▶ [What to do]: Please output all of the data below as a numbered list, leaving out any blank lines.

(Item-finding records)
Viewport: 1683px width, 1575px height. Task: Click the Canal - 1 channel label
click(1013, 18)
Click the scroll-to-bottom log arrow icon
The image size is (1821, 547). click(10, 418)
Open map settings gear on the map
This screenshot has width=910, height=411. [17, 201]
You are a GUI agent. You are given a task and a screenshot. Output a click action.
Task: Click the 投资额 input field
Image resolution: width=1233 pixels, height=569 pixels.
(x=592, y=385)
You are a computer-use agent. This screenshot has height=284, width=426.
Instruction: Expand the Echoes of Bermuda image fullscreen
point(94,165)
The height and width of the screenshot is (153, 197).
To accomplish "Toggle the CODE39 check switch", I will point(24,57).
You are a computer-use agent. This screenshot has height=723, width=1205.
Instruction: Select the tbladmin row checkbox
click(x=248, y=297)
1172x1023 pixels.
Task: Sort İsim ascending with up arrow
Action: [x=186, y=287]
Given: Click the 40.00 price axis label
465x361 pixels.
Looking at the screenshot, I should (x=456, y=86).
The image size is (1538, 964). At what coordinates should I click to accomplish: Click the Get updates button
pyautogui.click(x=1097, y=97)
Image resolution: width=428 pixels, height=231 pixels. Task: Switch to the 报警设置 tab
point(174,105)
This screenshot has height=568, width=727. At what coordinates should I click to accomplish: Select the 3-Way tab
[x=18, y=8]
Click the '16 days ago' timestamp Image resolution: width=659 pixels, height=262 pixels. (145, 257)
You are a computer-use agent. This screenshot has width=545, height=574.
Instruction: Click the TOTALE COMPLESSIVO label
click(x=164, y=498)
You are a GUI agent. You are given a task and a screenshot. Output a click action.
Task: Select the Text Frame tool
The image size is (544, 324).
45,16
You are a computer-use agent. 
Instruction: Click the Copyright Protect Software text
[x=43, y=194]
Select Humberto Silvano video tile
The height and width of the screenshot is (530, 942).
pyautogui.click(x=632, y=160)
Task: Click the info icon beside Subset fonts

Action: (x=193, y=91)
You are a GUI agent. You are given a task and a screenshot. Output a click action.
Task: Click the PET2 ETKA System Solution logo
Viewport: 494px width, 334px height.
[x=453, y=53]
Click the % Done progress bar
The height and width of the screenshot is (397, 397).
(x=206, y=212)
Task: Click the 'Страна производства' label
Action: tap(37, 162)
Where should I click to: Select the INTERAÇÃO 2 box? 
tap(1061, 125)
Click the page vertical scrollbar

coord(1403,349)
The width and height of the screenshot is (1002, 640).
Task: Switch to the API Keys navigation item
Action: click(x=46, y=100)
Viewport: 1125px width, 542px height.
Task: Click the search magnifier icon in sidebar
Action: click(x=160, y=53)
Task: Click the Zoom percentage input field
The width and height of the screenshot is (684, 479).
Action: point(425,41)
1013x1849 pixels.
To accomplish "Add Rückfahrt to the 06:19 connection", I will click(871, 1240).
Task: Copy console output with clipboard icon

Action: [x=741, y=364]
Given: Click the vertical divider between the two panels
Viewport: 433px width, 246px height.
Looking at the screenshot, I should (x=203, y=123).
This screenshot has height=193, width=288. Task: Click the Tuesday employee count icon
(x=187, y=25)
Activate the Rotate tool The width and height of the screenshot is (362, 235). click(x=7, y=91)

▶ [Expected answer]:
1. Viewport: 1683px width, 1575px height. Task: Click the Canal - 1 channel label
2. click(1013, 18)
3. Click the scroll-to-bottom log arrow icon
4. The image size is (1821, 547). click(10, 418)
5. Open map settings gear on the map
6. This screenshot has width=910, height=411. [17, 201]
7. You are a GUI agent. You are given a task and a screenshot. Output a click action.
8. Task: Click the 投资额 input field
9. Image resolution: width=1233 pixels, height=569 pixels.
10. (x=592, y=385)
11. You are a computer-use agent. This screenshot has height=284, width=426.
12. Instruction: Expand the Echoes of Bermuda image fullscreen
13. point(94,165)
14. The height and width of the screenshot is (153, 197).
15. To accomplish "Toggle the CODE39 check switch", I will point(24,57).
16. You are a computer-use agent. This screenshot has height=723, width=1205.
17. Instruction: Select the tbladmin row checkbox
18. click(x=248, y=297)
19. 1172x1023 pixels.
20. Task: Sort İsim ascending with up arrow
21. Action: [x=186, y=287]
22. Given: Click the 40.00 price axis label
23. 465x361 pixels.
24. Looking at the screenshot, I should (x=456, y=86).
25. The image size is (1538, 964). At what coordinates should I click to accomplish: Click the Get updates button
26. pyautogui.click(x=1097, y=97)
27. Image resolution: width=428 pixels, height=231 pixels. Task: Switch to the 报警设置 tab
28. point(174,105)
29. This screenshot has height=568, width=727. At what coordinates should I click to accomplish: Select the 3-Way tab
30. [x=18, y=8]
31. Click the '16 days ago' timestamp Image resolution: width=659 pixels, height=262 pixels. (145, 257)
32. You are a computer-use agent. This screenshot has width=545, height=574.
33. Instruction: Click the TOTALE COMPLESSIVO label
34. click(x=164, y=498)
35. You are a GUI agent. You are given a task and a screenshot. Output a click action.
36. Task: Select the Text Frame tool
37. The image size is (544, 324).
38. 45,16
39. You are a computer-use agent. 
40. Instruction: Click the Copyright Protect Software text
41. [x=43, y=194]
42. Select Humberto Silvano video tile
43. The height and width of the screenshot is (530, 942).
44. pyautogui.click(x=632, y=160)
45. Task: Click the info icon beside Subset fonts
46. Action: (x=193, y=91)
47. You are a GUI agent. You are given a task and a screenshot. Output a click action.
48. Task: Click the PET2 ETKA System Solution logo
49. Viewport: 494px width, 334px height.
50. [x=453, y=53]
51. Click the % Done progress bar
52. The height and width of the screenshot is (397, 397).
53. (x=206, y=212)
54. Task: Click the 'Страна производства' label
55. Action: tap(37, 162)
56. Where should I click to: Select the INTERAÇÃO 2 box? 
57. tap(1061, 125)
58. Click the page vertical scrollbar
59. coord(1403,349)
60. The width and height of the screenshot is (1002, 640).
61. Task: Switch to the API Keys navigation item
62. Action: click(x=46, y=100)
63. Viewport: 1125px width, 542px height.
64. Task: Click the search magnifier icon in sidebar
65. Action: click(x=160, y=53)
66. Task: Click the Zoom percentage input field
67. The width and height of the screenshot is (684, 479).
68. Action: point(425,41)
69. 1013x1849 pixels.
70. To accomplish "Add Rückfahrt to the 06:19 connection", I will click(871, 1240).
71. Task: Copy console output with clipboard icon
72. Action: [x=741, y=364]
73. Given: Click the vertical divider between the two panels
74. Viewport: 433px width, 246px height.
75. Looking at the screenshot, I should (x=203, y=123).
76. This screenshot has height=193, width=288. Task: Click the Tuesday employee count icon
77. (x=187, y=25)
78. Activate the Rotate tool The width and height of the screenshot is (362, 235). click(x=7, y=91)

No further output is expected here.